Point-Wise Vibration Pattern Production via a Sparse Actuator Array for Surface Tactile Feedback
Xiaosa Li, Runze Zhao, Chengyue Lu, Xiao Xiao, Wenbo Ding
TL;DR
This study tackles producing precise, point-wise tactile vibration on handheld devices using only five sparse actuators. It builds a linear time-invariant model of a five-actuator tactile board, identifies 160 Hz as the optimal drive frequency, and uses simulated annealing to optimize actuator phases for focused energy at target locations.
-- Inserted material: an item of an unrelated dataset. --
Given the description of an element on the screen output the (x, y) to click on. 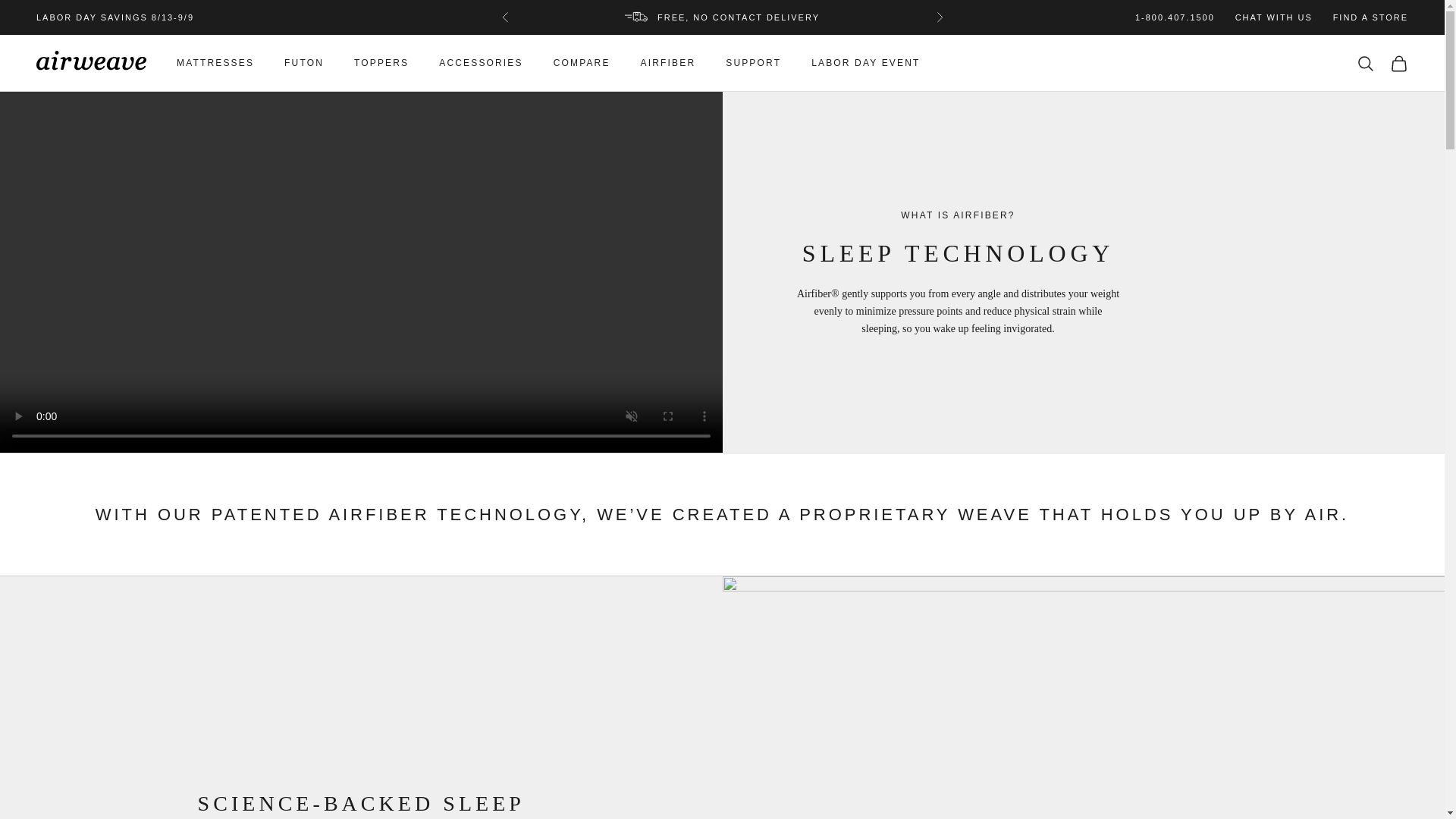
FIND A STORE (1370, 17)
CHAT WITH US (1273, 17)
1-800.407.1500 (1174, 17)
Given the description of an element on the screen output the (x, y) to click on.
The approach converts actuator-driven patterns into energy-distribution images via RMS; it then decouples and reconstructs patterns to closely match single-point targets with SSIM around 0.9. The work enables embedding high-quality haptic feedback into common devices with minimal actuator count, expanding interactive capabilities in consumer electronics.
Abstract
Surface vibration tactile feedback is capable of conveying various semantic information to humans via the handheld electronic devices, like smartphone, touch panel,and game controller. However, covering the whole device contacting surface with dense actuator arrangement can affect its normal use, how to produce desired vibration patterns at any contact point with only several sparse actuators deployed on the handled device surface remains a significant challenge. In this work, we develop a tactile feedback board with only five actuators in the size of a smartphone, and achieve the precise vibration pattern production that can focus at any desired position all over the board. Specifically, we investigate the vibration characteristics of single passive coil actuator, and construct its vibration pattern model at any position on the feedback board surface. Optimal phase and amplitude modulation, found with the simulated annealing algorithm, is employed with five actuators in a sparse array. And all actuators' vibration patterns are superimposed linearly to synthetically generate different onboard vibration energy distribution for tactile sensing. Experiments demonstrated that for point-wise vibration pattern production on our tactile board achieved an average level of about 0.9 in the Structural Similarity Index Measure (SSIM) evaluation, when compared to the ideal single-point-focused target vibration pattern. The sparse actuator array can be easily embedded into usual handheld electronic devices, which shows a good significant implication for enriching their haptic interaction functionalities.